This is the openSUSE package for GNUHealth. Starting with openSUSE Leap 42.2, it is shipped with the standard distribution. It was build to simplify the installation and maintenance of a system, to make it useable for 'end-users' as well.
It has shown that this can cause a lot of trouble with dependencies (other software packages that are required to run GNUHealth and the Tryton Server), as they may be named slightly different in your Linux-distribution, or are just not listed.
To avoid hassle for each and every end user, openSUSE uses the Open Build Service [1] to create a package where all dependencies are resolved for you.
As a consequence, you install the package 'gnuhealth' with the openSUSE package manager, and the system does the rest for you. See [2] for installation advise.
In GNU Health installation from source, the program gnuhealth_control is used to perform updates, maintenance etc. The openSUSE packages come with a modified gnuhealth_control to distinguish between activities performed by system tools (zypper) and those that safely can be handled by gnuhealth_control. Try it, its save!
Tryton [3] is the technical backend for GNUHealth. Tryton can run as ERP-System on its own. For the reasons explained under 1) , Tryton is build as well as package for openSUSE, following the same philosophy. See [4]for details.
Nevertheless, you can use gnuhealth-control to create database backups, install languages and updates. Make sure the version of gnuhealth-control ends on -openSUSE. gnuhealth-control should run as root, if in doubt.

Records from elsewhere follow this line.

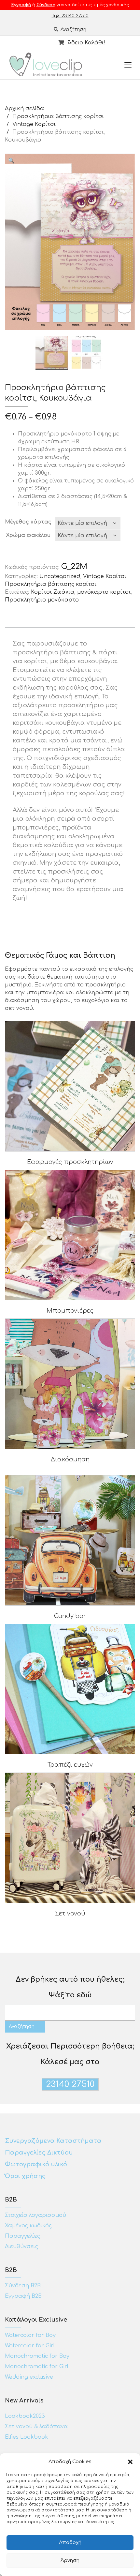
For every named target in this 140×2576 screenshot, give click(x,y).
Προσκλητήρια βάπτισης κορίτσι (58, 116)
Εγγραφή (21, 5)
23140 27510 (70, 2084)
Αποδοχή (70, 2542)
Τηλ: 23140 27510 (70, 15)
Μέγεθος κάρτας (28, 522)
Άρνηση (70, 2560)
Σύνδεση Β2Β (23, 2286)
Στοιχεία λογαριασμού (35, 2215)
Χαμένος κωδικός (28, 2226)
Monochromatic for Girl (36, 2367)
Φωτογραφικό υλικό (36, 2164)
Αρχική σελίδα (24, 109)
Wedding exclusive (29, 2377)
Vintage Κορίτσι (34, 124)
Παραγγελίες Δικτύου (39, 2152)
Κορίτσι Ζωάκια (52, 592)
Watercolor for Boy (30, 2335)
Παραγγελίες (22, 2236)
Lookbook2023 (25, 2416)
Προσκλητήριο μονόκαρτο (42, 600)
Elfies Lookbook (26, 2437)
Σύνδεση (45, 5)
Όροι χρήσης (26, 2176)
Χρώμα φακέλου (28, 535)
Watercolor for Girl (30, 2346)
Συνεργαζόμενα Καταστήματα (53, 2141)
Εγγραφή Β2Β (23, 2296)
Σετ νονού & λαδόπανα (36, 2427)
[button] (130, 2462)
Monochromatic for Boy (37, 2356)
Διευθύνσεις (21, 2246)
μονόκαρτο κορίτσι (104, 592)
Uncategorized (59, 576)
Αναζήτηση (72, 29)
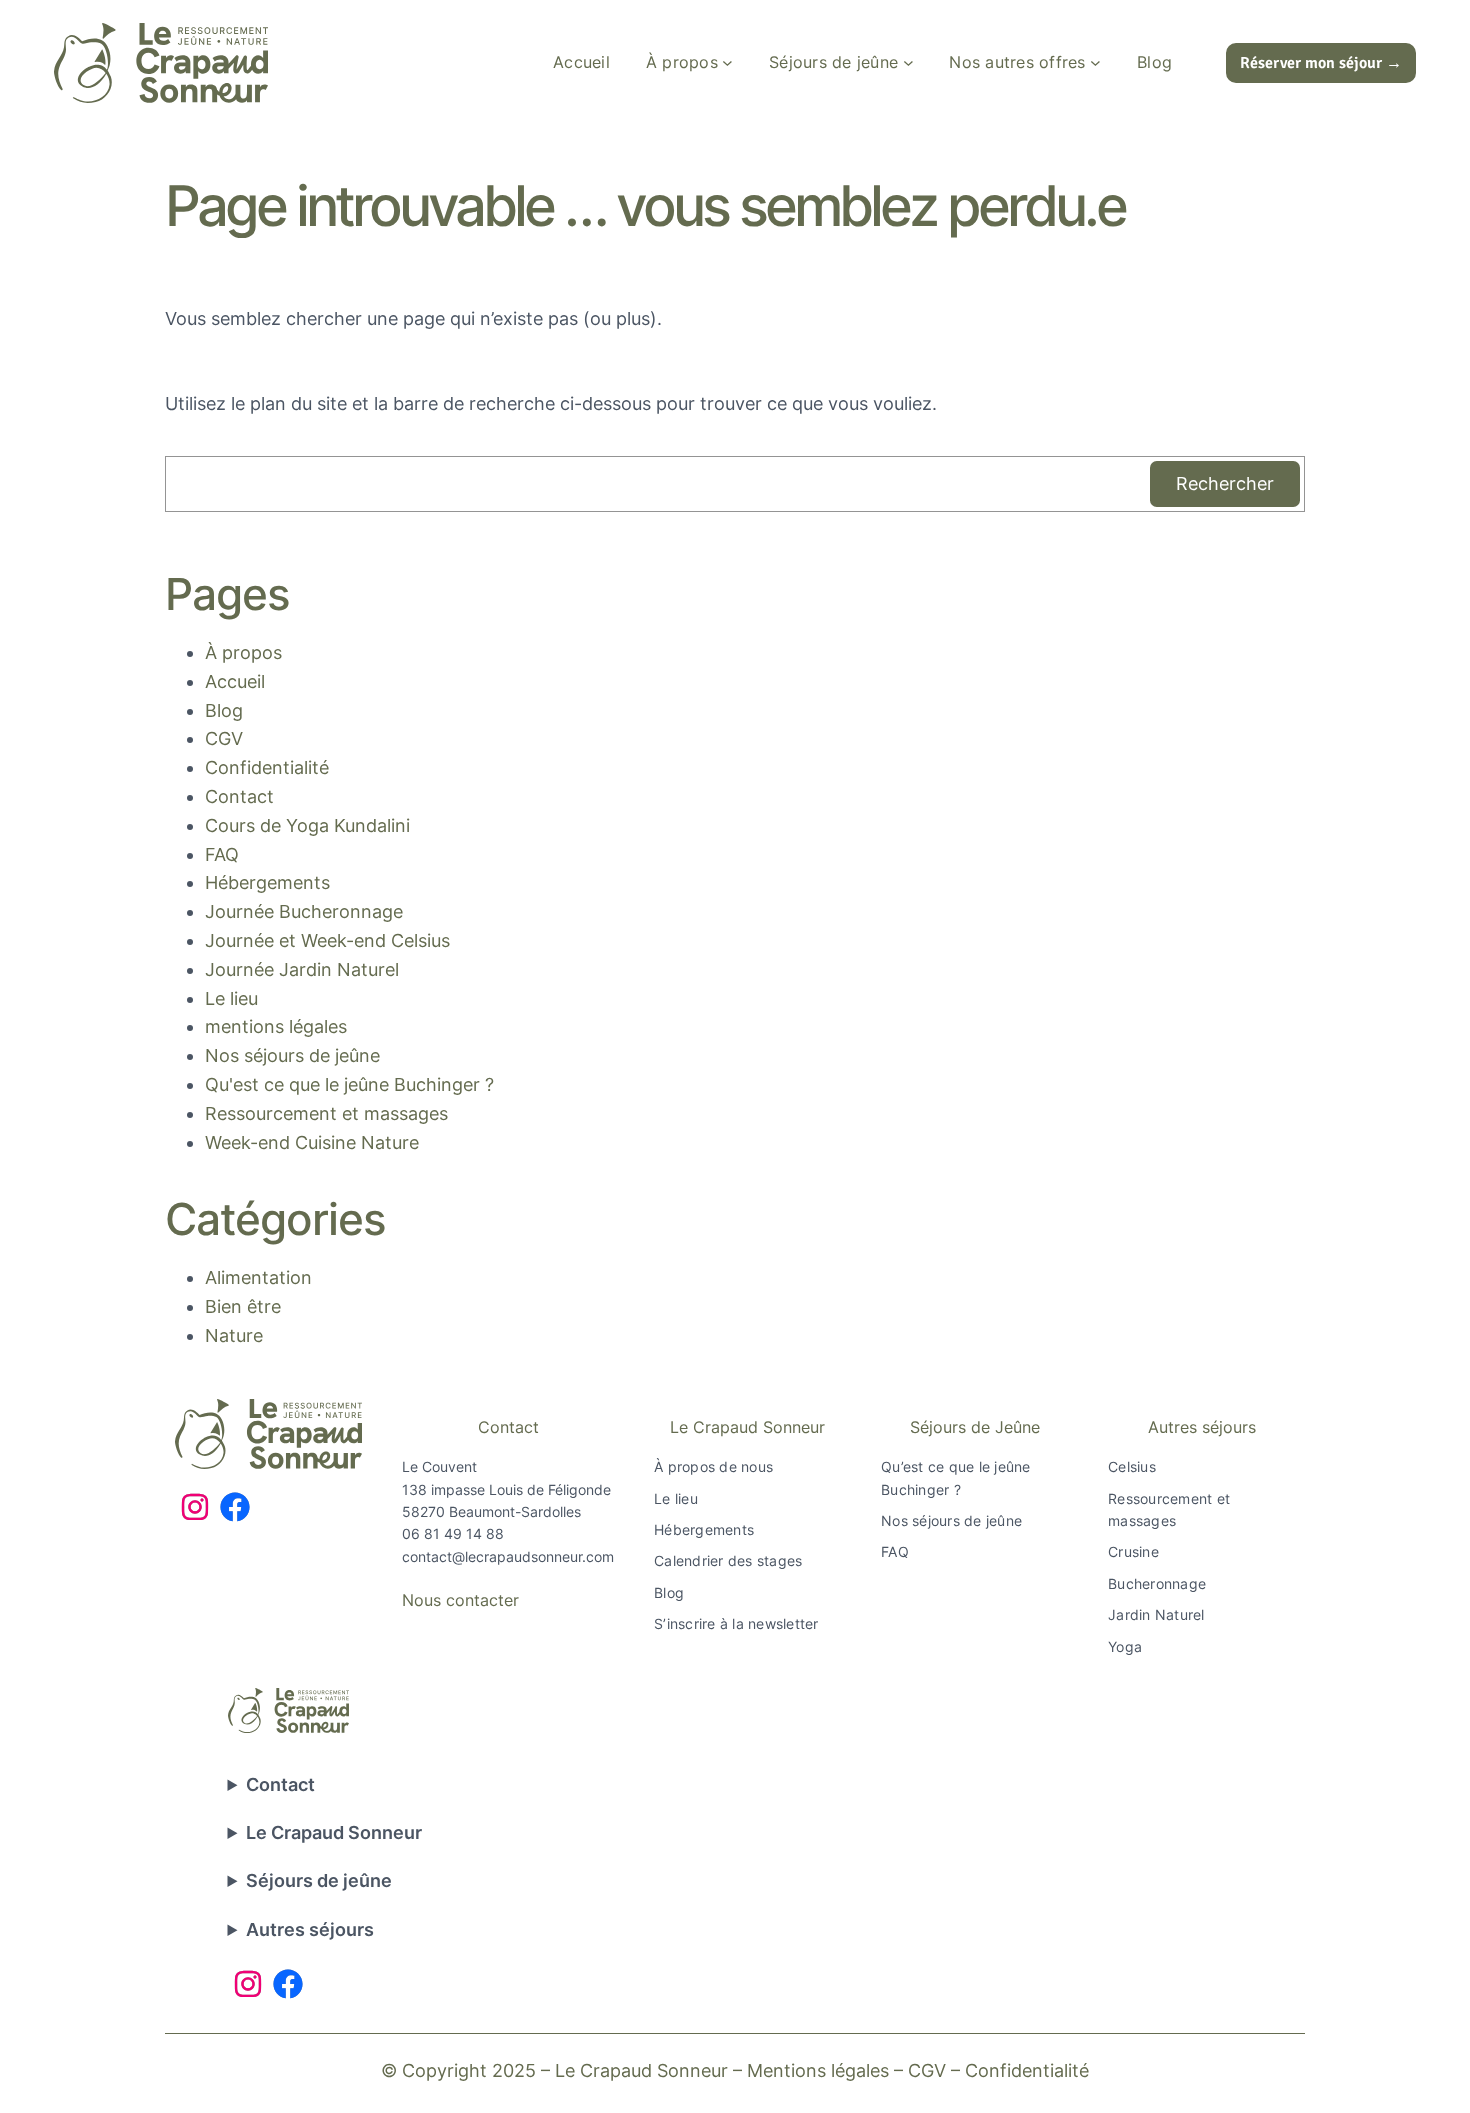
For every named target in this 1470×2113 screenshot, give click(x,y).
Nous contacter (460, 1600)
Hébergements (267, 882)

You may use the GNUHealth mailing list (health@gnu.org) for remarks or questions.
Digital Signatures
==================
In order to make use of GNUHealth's capabilities to digitally sign documents, you need to create a PGP-key for the user logged in to the operating system.

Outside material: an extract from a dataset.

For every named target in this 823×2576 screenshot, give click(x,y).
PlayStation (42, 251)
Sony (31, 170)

From the start menu, start the program Kgpg and follow the instructions, it will guide you through the process of key generation. Choose the maximal key length (4096).
Use a passphrase with Capital letters, small letters, numbers and special characters (like %$§ etc) and have at least 12 digits for the passphrase - the more, the better.
Keep the passphrase in a secure location, and take a backup of the PGP keys (located in ~/gnupg - in the live CD this is /home/gnuhealth/.gnupg ).